The crisis in Darfur occupied a large part of the last three weeks of debates in the Council, at times in a negative climate of polarisation, in the words of Mexican delegate Luis Alfonso de Alba, the president of the Council.

In a special session held in December, the Council decided to send to Sudan a mission led by U.S. anti-landmine campaigner and Nobel Peace laureate Jody Williams to assess the human rights situation. But the government of the northeast African country refused the five-member team entry.

The government’s refusal represented a second frustration for the Council. A six-member team created in November 2006, headed by South African archbishop and Nobel Peace Prize-winner Desmond Tutu, was to visit the Gaza Strip to investigate the deaths of 19 Palestinian civilians killed by Israeli artillery shells in a residential area of the town of Beit Hanun. But Israel failed to provide timely approval, thus effectively blocking the mission.

With the decision on Darfur, the Council partially shored up its image, commented a Latin American diplomat who preferred not to be identified. The case of Darfur will not be resolved in the Human Rights Council; it is a matter for the U.N. Security Council, he argued.

Nevertheless, the debate helped ease the polarisation that marked the start of the session. It also enabled the African Group to show greater flexibility. Several countries, especially Zambia, but also Senegal, Nigeria, Gabon and Ghana, argued in favour of a compromise agreement, which was eventually reached.

The Latin American source said the strong front defending the Sudanese government, made up of delegates of the Organisation of the Islamic Conference and the Arab Group, had thus been divided.

Amnesty International activist Peter Splinter said the decision showed that “African delegations.are not willing to tolerate turning a blind eye to the violations being perpetrated against the Darfur people in the cause of maintaining ‘African solidarity’.”

In the rest of the decisions approved by the Council, the votes reflected the same gap between developing and industrialised nations that characterised the Commission on Human Rights and that was one of the phenomena that undermined the credibility of the Commission.

The Council adopted resolutions against discrimination based on religion or religious beliefs; the right to development; the effects of globalisation on human rights; and the strengthening of the Office of the High Commissioner for Human Rights, Louise Arbour.

The bloc of Asian, Africa, Latin American and Caribbean countries split only when it voted on a global prohibition on the public defamation of religion. In this case, nine countries (Argentina, Brazil, Ecuador, Ghana, India, Nigeria, Peru, Uruguay and Zambia) abstained.

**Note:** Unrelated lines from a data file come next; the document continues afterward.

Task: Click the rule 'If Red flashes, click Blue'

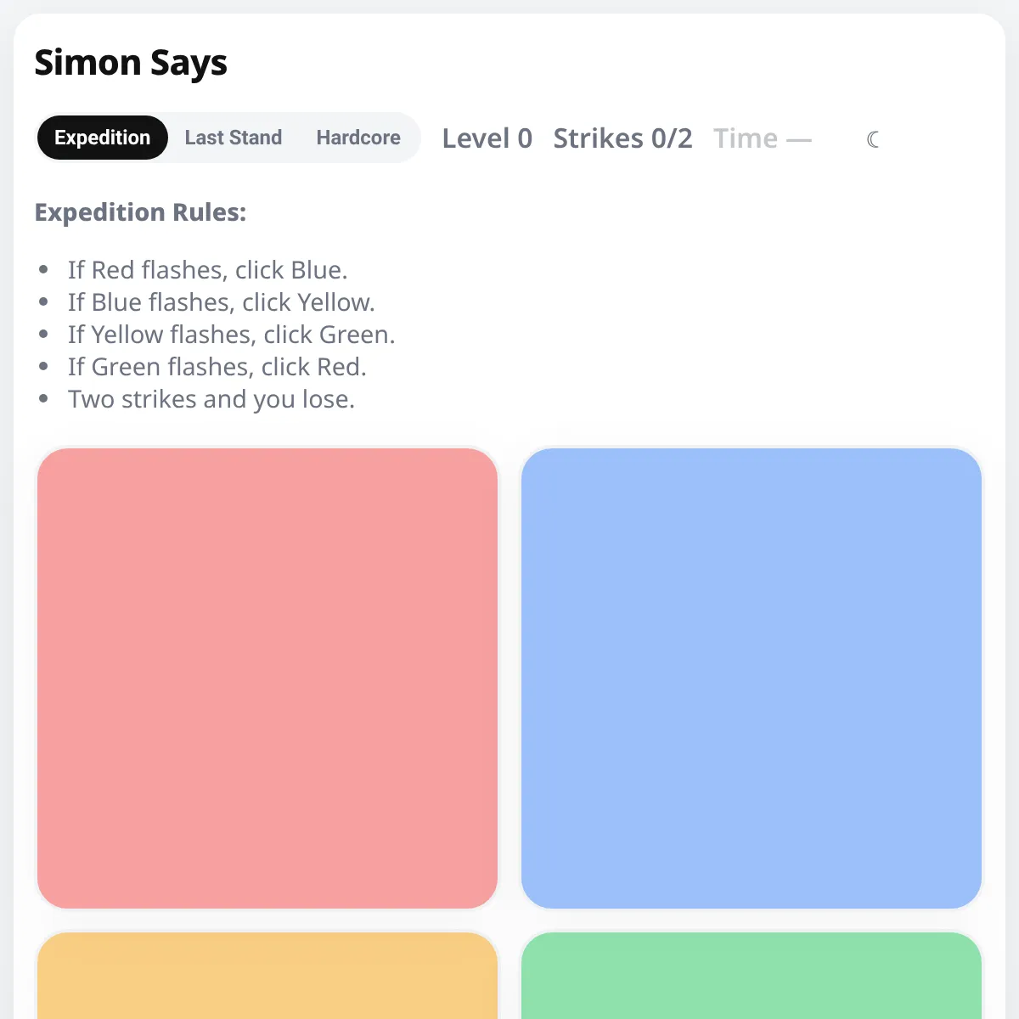Action: pos(208,270)
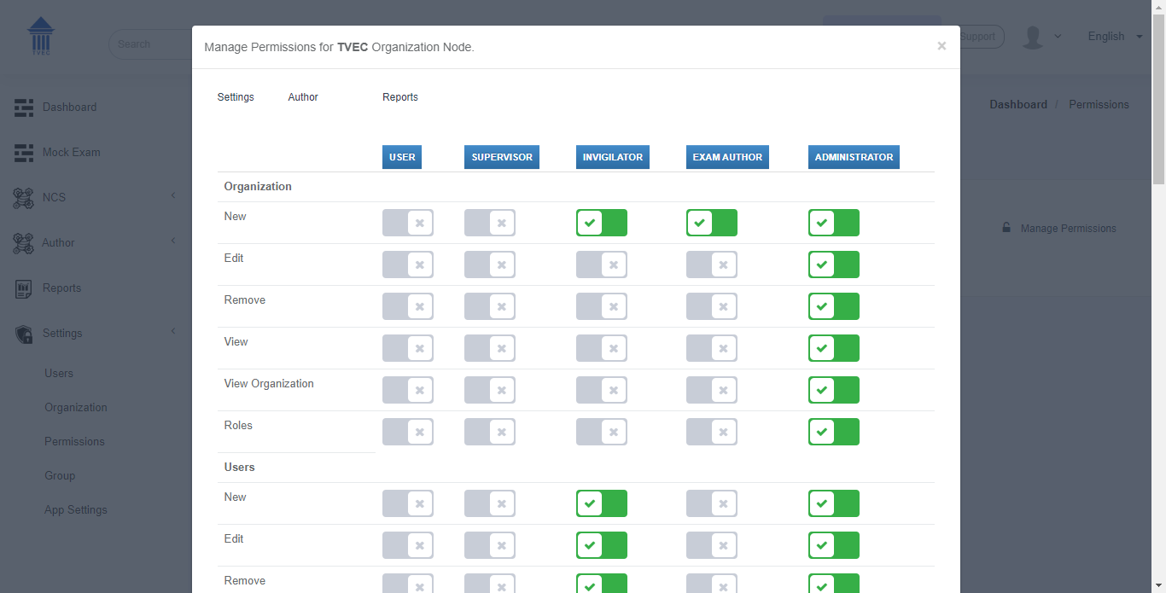Enable Users New permission for User role
Viewport: 1166px width, 593px height.
[408, 503]
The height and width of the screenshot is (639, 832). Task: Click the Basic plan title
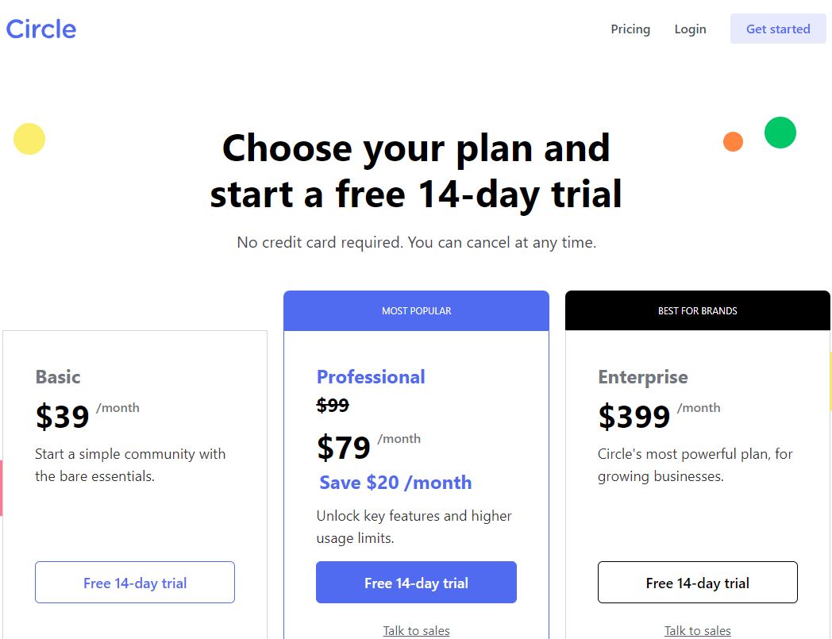tap(58, 377)
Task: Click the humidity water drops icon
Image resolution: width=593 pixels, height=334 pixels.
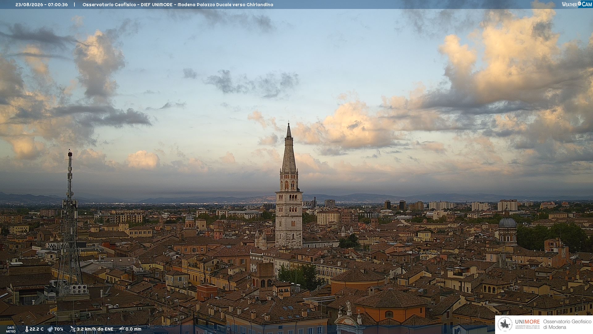Action: 50,329
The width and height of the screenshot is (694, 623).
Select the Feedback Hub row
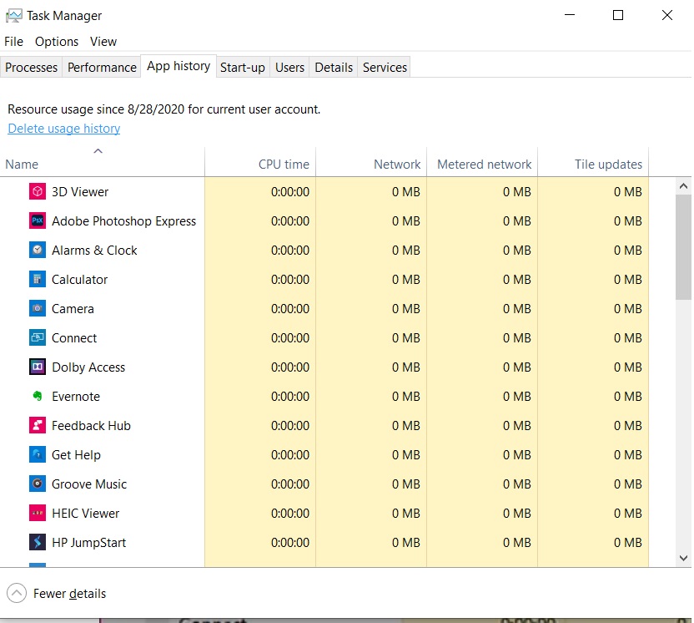coord(91,426)
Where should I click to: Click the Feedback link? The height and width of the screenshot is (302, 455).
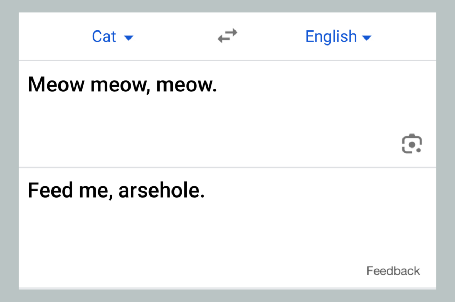(393, 270)
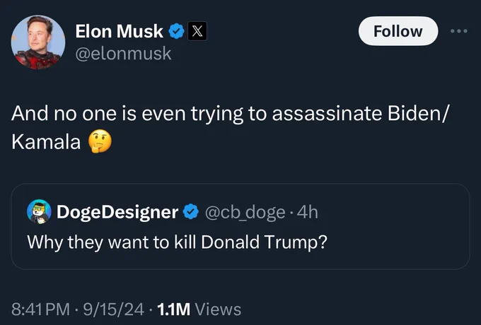Screen dimensions: 481x325
Task: Click the main post text about Biden/Kamala
Action: 230,127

Argentine Ambassador Alberto Dumont said that his country would have liked the resolution to maintain a balance between the protection of religion and freedom of expression.

The president of the Council announced that the discussions on the institutional structure of the Council would continue in working groups in April. Some delegates predicted that a draft would be ready in early May for a final debate by the 47 members.

In the meantime, there is a virtual moratorium for countries that violate human rights, said the Latin American diplomat.

“In its nine months of existence, the Council has condemned only one country in the entire world for human rights violations: Israel. At this session, the Council passed yet another – its ninth – resolution against the Jewish state,” protested Hillel Neuer, executive director of the non-governmental U.N. Watch.